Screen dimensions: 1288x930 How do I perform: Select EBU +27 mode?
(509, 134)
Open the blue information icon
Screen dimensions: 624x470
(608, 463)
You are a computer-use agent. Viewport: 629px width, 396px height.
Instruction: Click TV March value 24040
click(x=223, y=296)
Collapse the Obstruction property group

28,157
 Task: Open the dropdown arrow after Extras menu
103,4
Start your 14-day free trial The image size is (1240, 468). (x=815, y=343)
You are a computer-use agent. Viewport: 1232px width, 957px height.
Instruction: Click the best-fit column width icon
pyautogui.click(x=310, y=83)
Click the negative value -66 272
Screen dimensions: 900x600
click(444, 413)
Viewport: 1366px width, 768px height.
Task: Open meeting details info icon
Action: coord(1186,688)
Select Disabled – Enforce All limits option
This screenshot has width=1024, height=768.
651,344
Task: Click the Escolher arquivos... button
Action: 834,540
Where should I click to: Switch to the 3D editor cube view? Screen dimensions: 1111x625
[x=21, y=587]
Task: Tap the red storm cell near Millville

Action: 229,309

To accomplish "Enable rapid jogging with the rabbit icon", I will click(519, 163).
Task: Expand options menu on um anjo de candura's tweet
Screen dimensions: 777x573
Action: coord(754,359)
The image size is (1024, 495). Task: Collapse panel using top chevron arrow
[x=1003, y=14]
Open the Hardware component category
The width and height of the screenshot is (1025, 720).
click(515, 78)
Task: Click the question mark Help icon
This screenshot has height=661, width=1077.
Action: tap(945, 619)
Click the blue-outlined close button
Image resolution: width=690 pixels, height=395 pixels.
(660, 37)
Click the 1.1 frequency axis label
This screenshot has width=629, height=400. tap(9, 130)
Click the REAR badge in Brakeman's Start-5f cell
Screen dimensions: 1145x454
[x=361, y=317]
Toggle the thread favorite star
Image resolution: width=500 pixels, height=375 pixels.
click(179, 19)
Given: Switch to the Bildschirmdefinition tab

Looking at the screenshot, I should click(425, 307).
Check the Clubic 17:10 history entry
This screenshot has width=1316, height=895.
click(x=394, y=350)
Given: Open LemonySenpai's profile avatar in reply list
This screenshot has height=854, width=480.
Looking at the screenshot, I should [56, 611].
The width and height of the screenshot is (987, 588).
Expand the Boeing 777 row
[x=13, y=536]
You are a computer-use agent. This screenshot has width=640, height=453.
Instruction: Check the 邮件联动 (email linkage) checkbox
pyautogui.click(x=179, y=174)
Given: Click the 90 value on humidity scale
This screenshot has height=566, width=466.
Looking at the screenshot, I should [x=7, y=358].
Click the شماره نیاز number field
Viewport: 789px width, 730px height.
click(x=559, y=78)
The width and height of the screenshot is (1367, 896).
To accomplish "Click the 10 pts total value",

* Problem to work on *
In the listing above, find the line with "Given: Switch to the Bildschirmdefinition tab" and the line with "Given: Click the 90 value on humidity scale", then print exactly those two lines and every line between them, and nothing more.

* Reply to the exercise *
Given: Switch to the Bildschirmdefinition tab

Looking at the screenshot, I should click(425, 307).
Check the Clubic 17:10 history entry
This screenshot has width=1316, height=895.
click(x=394, y=350)
Given: Open LemonySenpai's profile avatar in reply list
This screenshot has height=854, width=480.
Looking at the screenshot, I should [56, 611].
The width and height of the screenshot is (987, 588).
Expand the Boeing 777 row
[x=13, y=536]
You are a computer-use agent. This screenshot has width=640, height=453.
Instruction: Check the 邮件联动 (email linkage) checkbox
pyautogui.click(x=179, y=174)
Given: Click the 90 value on humidity scale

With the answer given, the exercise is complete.